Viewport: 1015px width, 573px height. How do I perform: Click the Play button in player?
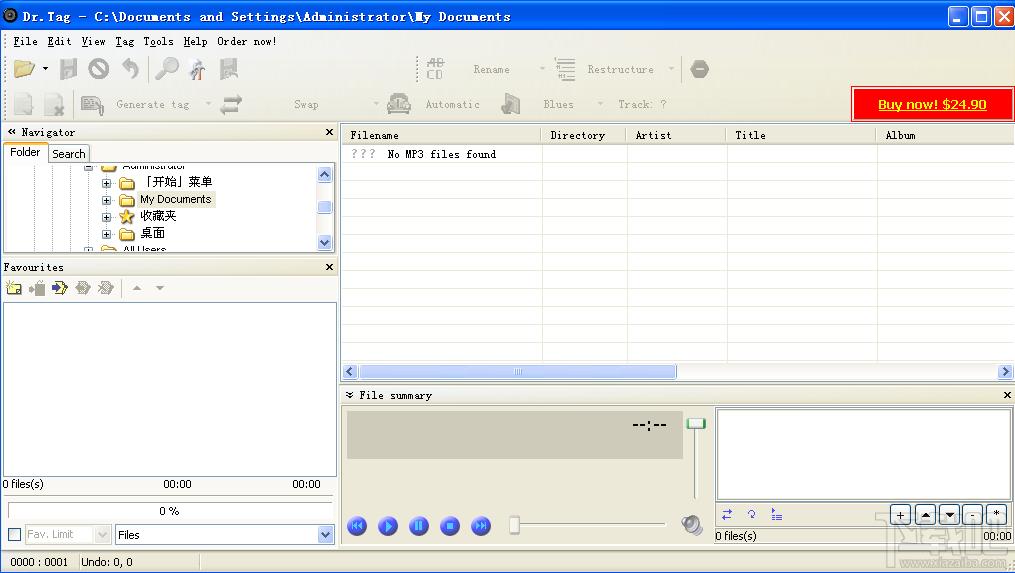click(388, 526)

------------------------------------------------------------------------

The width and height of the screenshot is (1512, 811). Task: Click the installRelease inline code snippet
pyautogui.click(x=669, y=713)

------------------------------------------------------------------------

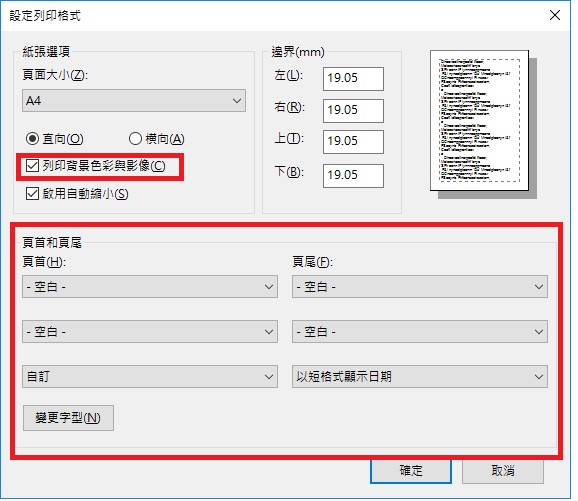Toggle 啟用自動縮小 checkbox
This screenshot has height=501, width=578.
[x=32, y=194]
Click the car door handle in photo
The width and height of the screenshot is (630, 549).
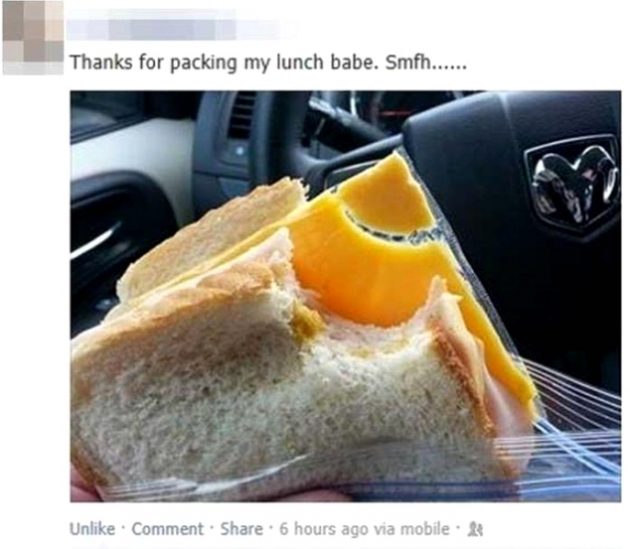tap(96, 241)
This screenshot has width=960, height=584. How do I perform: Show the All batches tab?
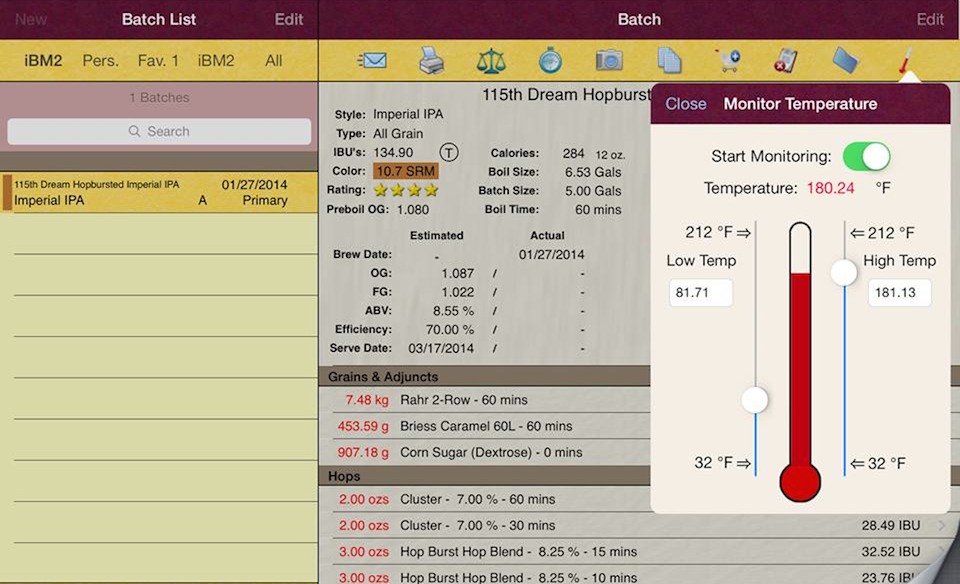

------------------------------------------------------------------------

▸ Given instruction
Output as a JSON list of strings everything in the data from the line containing "Click the car door handle in photo" down to the line containing "This screenshot has width=960, height=584.", one string per line with blank lines omitted. Leave the pictures out of the answer.

▸ Written answer
[
  "Click the car door handle in photo",
  "The width and height of the screenshot is (630, 549).",
  "tap(96, 241)",
  "This screenshot has width=960, height=584. How do I perform: Show the All batches tab?"
]